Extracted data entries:
________________

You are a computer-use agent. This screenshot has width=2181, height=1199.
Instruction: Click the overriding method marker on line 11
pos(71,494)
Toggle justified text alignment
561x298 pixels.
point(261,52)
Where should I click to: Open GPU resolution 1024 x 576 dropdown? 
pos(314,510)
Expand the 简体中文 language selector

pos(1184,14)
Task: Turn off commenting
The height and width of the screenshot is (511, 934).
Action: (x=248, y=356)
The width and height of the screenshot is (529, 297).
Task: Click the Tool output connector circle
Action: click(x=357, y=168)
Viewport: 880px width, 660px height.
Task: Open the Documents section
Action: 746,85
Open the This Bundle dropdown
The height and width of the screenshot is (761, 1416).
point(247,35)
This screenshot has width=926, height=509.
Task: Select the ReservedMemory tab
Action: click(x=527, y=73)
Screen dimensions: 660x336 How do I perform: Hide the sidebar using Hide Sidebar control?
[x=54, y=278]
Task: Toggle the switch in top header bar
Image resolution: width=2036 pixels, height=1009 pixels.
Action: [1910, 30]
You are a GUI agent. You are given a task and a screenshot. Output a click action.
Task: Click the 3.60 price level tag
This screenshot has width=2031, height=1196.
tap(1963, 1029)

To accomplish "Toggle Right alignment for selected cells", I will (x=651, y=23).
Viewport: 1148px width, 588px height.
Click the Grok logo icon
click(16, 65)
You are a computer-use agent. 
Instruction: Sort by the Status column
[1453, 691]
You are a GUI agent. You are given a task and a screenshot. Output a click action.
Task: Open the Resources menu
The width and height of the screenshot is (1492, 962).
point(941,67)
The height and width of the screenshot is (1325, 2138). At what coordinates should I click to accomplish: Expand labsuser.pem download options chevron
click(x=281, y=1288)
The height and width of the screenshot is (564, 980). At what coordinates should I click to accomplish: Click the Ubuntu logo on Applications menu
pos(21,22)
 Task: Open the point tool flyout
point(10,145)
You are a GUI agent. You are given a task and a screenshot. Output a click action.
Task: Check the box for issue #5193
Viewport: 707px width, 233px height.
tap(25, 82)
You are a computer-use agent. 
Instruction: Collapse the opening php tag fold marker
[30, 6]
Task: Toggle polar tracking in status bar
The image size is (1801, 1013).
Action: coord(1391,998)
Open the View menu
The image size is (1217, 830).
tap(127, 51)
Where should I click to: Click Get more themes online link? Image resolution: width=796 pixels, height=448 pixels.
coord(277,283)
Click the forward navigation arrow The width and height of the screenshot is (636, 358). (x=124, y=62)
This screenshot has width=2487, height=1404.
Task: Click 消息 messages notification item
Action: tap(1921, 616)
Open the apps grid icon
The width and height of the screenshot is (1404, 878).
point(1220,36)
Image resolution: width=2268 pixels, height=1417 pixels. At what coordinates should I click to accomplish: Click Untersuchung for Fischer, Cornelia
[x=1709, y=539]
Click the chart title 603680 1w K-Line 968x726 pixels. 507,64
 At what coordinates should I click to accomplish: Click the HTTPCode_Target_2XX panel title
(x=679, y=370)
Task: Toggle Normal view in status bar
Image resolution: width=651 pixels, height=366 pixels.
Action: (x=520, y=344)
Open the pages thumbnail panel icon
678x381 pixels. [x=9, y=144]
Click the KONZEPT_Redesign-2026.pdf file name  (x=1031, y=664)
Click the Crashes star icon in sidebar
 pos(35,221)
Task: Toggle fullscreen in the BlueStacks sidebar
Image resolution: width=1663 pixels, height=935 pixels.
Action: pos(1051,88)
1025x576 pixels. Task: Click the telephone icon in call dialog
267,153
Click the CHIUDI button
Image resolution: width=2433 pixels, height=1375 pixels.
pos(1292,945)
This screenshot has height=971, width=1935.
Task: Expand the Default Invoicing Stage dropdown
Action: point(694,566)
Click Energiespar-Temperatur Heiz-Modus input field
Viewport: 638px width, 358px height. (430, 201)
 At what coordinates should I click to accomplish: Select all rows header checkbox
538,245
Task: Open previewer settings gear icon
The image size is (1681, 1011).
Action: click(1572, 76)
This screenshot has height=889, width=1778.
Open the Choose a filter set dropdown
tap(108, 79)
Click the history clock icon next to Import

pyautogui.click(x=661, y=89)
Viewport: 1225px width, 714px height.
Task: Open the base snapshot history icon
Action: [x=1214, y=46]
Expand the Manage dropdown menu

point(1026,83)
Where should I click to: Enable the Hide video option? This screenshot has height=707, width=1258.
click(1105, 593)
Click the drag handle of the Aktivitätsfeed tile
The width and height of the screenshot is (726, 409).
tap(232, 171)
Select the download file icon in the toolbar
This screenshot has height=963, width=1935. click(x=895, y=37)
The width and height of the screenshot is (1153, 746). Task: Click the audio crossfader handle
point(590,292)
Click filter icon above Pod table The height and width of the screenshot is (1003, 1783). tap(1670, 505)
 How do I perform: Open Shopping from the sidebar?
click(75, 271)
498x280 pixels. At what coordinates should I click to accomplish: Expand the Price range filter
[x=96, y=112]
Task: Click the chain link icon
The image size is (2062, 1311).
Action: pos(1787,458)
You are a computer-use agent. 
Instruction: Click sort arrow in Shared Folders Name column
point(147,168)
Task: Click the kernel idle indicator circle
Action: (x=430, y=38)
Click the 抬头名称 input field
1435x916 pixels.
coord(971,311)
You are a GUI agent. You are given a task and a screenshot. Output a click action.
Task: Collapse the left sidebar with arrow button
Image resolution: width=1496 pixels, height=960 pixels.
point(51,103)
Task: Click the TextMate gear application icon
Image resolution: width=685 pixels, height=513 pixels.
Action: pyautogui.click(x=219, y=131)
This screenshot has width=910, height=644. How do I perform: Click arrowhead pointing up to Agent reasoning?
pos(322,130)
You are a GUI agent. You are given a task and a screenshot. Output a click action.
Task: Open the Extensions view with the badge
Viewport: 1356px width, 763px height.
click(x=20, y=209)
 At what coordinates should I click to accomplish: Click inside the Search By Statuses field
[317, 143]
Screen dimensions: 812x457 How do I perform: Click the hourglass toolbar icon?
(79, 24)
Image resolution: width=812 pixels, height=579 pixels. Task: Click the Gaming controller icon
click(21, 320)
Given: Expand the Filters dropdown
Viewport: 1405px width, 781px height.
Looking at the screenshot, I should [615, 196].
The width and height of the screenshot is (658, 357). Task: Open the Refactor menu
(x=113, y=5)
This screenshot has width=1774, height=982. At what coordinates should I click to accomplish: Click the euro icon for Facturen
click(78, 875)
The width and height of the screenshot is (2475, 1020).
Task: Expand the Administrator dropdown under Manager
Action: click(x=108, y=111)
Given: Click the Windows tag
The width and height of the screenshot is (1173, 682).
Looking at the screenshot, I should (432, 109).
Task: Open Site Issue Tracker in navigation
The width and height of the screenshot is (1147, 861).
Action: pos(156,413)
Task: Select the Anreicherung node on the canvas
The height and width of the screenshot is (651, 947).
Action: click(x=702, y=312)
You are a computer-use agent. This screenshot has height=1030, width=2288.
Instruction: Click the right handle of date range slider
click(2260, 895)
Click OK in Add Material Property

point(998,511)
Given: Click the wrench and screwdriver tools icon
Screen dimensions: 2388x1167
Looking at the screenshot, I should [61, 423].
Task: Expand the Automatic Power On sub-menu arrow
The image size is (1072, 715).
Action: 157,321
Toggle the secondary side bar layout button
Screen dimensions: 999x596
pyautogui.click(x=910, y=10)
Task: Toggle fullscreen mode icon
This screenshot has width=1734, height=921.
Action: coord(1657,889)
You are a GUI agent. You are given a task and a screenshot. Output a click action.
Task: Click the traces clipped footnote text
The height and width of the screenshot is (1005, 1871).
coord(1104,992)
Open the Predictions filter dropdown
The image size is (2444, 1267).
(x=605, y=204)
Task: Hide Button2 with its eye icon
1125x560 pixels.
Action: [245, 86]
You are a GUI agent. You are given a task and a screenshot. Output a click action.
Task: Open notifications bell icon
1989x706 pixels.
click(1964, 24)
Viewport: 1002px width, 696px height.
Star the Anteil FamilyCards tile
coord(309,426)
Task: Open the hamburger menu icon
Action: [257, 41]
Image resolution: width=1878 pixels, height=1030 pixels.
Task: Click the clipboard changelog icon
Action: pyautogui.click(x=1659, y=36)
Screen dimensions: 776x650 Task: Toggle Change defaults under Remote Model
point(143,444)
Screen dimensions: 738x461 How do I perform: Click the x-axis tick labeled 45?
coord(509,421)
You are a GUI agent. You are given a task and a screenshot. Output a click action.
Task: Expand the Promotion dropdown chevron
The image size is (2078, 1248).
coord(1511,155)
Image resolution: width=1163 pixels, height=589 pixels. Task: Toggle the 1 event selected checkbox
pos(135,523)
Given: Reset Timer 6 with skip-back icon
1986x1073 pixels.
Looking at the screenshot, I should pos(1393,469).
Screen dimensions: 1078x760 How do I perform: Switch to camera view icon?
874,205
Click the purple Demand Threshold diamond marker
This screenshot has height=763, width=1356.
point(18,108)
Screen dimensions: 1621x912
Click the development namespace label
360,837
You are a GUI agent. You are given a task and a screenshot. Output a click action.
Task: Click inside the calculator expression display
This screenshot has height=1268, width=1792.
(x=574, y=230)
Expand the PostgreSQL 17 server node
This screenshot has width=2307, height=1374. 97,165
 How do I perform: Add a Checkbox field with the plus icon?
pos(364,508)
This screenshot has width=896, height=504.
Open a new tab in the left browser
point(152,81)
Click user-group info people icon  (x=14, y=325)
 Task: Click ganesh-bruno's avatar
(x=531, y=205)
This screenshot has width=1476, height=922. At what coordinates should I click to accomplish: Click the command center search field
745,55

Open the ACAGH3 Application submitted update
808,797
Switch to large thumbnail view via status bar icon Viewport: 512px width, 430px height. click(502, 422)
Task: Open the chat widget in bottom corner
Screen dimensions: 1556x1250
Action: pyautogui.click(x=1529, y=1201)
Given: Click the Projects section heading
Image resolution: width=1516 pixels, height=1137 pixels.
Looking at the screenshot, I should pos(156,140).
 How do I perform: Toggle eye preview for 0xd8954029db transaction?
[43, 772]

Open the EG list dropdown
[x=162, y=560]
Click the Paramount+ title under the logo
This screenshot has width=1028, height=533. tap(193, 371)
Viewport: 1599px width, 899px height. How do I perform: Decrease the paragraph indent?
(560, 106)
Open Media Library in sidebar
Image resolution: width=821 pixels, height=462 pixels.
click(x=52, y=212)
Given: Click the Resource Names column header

________________

From the records above, repeat exactly the lines from the one with "Where should I click to: Click" through the one with "Click the CHIUDI button", both included.

Where should I click to: Click Get more themes online link? Image resolution: width=796 pixels, height=448 pixels.
coord(277,283)
Click the forward navigation arrow The width and height of the screenshot is (636, 358). (x=124, y=62)
This screenshot has width=2487, height=1404.
Task: Click 消息 messages notification item
Action: tap(1921, 616)
Open the apps grid icon
The width and height of the screenshot is (1404, 878).
point(1220,36)
Image resolution: width=2268 pixels, height=1417 pixels. At what coordinates should I click to accomplish: Click Untersuchung for Fischer, Cornelia
[x=1709, y=539]
Click the chart title 603680 1w K-Line 968x726 pixels. 507,64
 At what coordinates should I click to accomplish: Click the HTTPCode_Target_2XX panel title
(x=679, y=370)
Task: Toggle Normal view in status bar
Image resolution: width=651 pixels, height=366 pixels.
Action: (x=520, y=344)
Open the pages thumbnail panel icon
678x381 pixels. [x=9, y=144]
Click the KONZEPT_Redesign-2026.pdf file name  (x=1031, y=664)
Click the Crashes star icon in sidebar
 pos(35,221)
Task: Toggle fullscreen in the BlueStacks sidebar
Image resolution: width=1663 pixels, height=935 pixels.
Action: pos(1051,88)
1025x576 pixels. Task: Click the telephone icon in call dialog
267,153
Click the CHIUDI button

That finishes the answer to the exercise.